THE INPUT
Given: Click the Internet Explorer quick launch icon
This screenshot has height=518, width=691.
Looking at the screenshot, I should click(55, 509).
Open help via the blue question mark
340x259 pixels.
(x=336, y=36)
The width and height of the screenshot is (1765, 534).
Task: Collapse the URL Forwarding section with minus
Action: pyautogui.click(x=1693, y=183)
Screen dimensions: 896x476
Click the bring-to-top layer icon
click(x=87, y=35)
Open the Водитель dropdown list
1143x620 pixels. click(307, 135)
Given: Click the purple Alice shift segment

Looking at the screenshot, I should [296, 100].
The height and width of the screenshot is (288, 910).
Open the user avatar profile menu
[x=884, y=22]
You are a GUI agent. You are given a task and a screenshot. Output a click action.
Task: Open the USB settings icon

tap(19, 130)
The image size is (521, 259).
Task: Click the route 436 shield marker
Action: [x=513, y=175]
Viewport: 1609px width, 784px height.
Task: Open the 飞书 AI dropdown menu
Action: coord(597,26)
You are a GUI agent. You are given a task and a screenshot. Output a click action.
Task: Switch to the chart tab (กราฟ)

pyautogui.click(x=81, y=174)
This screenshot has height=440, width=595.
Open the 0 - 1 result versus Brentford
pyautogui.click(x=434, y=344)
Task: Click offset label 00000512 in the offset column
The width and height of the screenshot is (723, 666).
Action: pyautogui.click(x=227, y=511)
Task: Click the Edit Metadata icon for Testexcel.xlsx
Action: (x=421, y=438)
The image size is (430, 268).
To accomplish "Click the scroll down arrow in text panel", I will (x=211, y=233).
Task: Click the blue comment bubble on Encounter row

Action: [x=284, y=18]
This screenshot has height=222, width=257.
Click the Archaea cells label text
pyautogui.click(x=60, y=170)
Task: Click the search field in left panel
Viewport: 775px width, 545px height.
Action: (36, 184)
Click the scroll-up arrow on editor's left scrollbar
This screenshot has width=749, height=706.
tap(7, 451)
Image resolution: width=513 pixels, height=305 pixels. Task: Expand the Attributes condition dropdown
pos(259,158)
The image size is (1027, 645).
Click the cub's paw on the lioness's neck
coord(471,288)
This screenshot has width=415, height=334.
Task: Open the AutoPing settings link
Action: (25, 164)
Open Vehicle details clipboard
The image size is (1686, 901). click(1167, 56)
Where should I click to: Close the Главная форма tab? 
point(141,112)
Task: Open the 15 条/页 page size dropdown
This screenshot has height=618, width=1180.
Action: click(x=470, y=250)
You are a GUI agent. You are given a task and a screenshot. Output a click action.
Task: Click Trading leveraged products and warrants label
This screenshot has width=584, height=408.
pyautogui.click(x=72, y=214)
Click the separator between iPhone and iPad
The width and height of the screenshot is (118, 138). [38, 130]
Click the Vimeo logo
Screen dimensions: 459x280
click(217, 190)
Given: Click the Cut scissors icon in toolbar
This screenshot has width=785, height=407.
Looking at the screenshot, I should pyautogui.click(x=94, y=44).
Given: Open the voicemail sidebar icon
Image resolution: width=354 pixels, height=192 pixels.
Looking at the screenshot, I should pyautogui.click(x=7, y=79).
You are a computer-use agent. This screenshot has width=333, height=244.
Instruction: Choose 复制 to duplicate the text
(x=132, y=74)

YOUR GOAL
Wherever the string "scroll" appears in a line of the records, copy that line.

RESPONSE
To accomplish "Click the scroll down arrow in text panel", I will (x=211, y=233).
Click the scroll-up arrow on editor's left scrollbar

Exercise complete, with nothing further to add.